===== Input for this task =====

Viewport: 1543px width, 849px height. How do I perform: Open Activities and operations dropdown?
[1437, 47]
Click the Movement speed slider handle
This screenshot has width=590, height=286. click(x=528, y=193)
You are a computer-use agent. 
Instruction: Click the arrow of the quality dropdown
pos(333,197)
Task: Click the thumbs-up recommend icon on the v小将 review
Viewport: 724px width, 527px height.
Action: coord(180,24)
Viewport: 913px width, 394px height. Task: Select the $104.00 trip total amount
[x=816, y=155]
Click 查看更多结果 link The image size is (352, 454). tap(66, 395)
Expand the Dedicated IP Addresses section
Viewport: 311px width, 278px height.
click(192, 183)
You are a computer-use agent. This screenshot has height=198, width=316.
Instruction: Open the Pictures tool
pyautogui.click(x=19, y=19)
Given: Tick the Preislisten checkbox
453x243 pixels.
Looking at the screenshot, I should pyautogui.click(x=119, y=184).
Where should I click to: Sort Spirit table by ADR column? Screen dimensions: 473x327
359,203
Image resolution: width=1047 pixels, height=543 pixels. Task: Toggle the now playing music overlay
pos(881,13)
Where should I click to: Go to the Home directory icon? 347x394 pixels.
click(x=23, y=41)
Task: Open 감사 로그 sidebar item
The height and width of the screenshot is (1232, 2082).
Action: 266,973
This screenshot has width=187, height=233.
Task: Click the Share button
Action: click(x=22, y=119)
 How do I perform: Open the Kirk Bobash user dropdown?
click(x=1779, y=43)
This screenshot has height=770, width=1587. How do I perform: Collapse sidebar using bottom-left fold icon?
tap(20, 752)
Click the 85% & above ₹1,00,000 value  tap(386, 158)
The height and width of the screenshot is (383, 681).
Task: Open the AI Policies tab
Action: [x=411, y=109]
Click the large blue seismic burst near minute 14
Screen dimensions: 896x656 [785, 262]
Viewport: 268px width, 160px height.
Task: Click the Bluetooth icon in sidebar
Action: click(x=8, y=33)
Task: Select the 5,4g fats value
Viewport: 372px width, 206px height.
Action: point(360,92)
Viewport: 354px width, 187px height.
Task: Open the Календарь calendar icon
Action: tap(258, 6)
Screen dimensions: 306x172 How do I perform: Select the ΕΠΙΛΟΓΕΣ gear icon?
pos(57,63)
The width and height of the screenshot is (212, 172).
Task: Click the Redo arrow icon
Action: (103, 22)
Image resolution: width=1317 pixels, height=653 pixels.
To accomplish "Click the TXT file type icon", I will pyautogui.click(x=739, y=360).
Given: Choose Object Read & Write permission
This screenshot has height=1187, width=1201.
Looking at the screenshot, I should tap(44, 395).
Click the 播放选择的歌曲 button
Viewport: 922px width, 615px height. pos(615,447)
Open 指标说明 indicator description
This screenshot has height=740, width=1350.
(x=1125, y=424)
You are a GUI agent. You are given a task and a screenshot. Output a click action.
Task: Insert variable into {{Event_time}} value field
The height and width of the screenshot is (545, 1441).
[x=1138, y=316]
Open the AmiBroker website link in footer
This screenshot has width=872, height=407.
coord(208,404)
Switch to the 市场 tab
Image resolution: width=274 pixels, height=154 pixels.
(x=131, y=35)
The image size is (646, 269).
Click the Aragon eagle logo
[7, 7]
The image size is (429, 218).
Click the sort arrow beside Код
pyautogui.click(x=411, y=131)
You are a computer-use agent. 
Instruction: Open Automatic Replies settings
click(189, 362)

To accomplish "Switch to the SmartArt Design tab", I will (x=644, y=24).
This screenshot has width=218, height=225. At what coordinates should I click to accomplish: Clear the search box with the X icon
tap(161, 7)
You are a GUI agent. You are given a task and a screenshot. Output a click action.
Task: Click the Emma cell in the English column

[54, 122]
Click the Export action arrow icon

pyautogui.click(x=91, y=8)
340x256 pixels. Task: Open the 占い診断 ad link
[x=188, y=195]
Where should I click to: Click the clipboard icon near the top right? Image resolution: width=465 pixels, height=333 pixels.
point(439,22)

=====

# [Task description]
Please count how many lines of the items above contain the string "value". Reply with the number alone.

# [Task solution]
3